Nearly 15 percent of student loan borrowers will default within three years of beginning repayment. While public concern about the ongoing student debt crisis has centered on the crippling amount of debt held by some borrowers, a majority of defaults are by borrowers with a more manageable level of debt. Our current system turns these manageable debt levels into payment burdens that can be crippling and lead to default. This can be ruinous for the borrower and expensive for the government. Income-based repayment programs exist, but many students don't utilize them because the system is so complicated. The Dynamic Student Loan Repayment Act would help more borrowers utilize these programs by doing four things:
- Simplifies and consolidates. Replaces our complicated array of loans, subsidies, deferments, forbearances, and repayment options with a single loan repaid through simplified and improved income-based repayment. 1
- Automatically keeps payments affordable. A borrower would pay an affordable percentage of his or her income until the loan is repaid or the time limit is reached. Borrowers pay more when they're doing well and are protected during periods of unemployment or low earnings. - Makes income-based repayment more fiscally responsible.
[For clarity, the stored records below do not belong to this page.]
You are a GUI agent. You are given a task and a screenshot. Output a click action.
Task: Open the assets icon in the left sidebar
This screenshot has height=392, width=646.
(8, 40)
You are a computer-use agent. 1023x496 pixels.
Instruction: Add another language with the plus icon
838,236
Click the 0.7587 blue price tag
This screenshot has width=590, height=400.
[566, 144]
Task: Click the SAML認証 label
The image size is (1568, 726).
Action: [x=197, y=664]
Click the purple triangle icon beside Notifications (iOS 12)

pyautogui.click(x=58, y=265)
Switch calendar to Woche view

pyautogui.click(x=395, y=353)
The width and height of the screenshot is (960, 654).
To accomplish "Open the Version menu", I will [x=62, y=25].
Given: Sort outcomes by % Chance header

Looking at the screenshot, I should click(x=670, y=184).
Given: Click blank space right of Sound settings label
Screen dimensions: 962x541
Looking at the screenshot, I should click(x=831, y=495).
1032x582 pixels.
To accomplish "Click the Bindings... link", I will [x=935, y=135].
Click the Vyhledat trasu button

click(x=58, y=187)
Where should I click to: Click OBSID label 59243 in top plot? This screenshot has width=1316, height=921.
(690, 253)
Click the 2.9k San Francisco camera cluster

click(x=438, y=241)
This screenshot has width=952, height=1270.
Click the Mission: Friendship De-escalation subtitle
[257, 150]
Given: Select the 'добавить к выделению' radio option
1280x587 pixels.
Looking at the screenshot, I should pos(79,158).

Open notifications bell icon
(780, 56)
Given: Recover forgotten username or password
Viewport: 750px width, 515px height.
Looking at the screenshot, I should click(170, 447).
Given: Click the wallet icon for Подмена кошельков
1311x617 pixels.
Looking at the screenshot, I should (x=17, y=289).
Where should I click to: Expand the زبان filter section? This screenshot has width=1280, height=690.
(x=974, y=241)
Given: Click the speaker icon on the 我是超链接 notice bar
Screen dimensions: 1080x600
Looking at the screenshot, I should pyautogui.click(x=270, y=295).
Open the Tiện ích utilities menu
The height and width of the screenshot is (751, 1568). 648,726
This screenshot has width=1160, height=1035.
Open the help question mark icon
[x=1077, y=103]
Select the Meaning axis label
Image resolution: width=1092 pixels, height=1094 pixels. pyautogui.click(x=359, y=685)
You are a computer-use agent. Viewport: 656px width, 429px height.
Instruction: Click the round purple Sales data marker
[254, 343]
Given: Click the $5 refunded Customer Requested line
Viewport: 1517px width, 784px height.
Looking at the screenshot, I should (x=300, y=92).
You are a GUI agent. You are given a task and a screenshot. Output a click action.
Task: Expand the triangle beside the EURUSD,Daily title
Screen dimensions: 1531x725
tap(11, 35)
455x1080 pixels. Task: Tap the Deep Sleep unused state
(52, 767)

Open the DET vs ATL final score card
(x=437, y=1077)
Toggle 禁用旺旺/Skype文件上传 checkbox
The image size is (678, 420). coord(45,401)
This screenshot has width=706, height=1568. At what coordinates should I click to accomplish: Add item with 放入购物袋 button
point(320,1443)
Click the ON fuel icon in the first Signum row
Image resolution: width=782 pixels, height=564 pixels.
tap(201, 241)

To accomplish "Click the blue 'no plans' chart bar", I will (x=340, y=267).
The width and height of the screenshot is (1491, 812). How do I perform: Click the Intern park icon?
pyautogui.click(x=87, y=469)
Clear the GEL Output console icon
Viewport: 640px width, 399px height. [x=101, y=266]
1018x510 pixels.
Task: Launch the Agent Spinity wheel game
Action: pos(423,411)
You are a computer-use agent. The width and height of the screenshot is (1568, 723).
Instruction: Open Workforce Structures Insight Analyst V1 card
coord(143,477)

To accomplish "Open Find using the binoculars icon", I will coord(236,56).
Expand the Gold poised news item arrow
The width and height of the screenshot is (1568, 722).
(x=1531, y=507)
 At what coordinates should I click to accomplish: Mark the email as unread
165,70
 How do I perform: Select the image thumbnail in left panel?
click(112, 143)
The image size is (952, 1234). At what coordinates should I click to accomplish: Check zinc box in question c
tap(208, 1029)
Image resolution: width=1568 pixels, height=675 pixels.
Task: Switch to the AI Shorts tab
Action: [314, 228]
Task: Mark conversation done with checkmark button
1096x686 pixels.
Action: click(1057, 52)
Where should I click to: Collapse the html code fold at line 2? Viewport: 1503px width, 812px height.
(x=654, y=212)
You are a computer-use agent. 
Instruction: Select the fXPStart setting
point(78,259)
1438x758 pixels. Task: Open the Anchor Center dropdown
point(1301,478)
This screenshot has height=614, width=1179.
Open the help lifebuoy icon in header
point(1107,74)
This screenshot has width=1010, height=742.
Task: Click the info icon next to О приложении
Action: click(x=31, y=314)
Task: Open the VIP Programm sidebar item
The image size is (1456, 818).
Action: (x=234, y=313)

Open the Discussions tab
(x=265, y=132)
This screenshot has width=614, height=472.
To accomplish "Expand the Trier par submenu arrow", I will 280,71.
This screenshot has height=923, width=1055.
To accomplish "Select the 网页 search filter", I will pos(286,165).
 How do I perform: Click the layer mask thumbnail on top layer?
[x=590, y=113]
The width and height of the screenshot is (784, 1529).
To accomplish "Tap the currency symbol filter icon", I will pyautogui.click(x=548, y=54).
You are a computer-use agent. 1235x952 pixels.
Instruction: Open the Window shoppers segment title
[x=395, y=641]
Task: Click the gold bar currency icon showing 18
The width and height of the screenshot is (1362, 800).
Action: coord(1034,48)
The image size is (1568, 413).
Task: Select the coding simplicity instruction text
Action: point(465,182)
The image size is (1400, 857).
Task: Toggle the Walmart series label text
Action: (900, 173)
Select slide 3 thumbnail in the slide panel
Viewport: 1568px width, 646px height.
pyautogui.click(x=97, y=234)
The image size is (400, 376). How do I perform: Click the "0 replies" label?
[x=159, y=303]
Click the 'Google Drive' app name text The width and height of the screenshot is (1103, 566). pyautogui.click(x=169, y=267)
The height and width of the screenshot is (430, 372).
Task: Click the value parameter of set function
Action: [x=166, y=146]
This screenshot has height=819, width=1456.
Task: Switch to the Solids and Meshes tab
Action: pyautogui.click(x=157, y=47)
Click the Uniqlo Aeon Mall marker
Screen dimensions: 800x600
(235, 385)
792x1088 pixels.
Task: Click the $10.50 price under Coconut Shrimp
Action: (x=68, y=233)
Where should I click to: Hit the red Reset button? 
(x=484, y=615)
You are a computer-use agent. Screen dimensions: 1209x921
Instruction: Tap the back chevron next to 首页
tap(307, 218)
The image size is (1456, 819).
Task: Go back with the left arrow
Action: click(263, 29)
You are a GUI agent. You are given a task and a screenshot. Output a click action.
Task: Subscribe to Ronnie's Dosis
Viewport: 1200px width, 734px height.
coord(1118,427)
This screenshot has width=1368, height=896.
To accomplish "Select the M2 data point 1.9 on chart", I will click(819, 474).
Tiers loan forgiveness so that it provides a safety net for responsible borrowers who unexpectedly find their loan balances permanently unaffordable, while minimizing incentives for individuals to engage in unnecessarily risky borrowing. - Strong borrower protections. Interest would not compound during repayment, allowing the borrower to make progress on the principal.
1 The bill does include a forbearance option for cases of extreme economic hardship.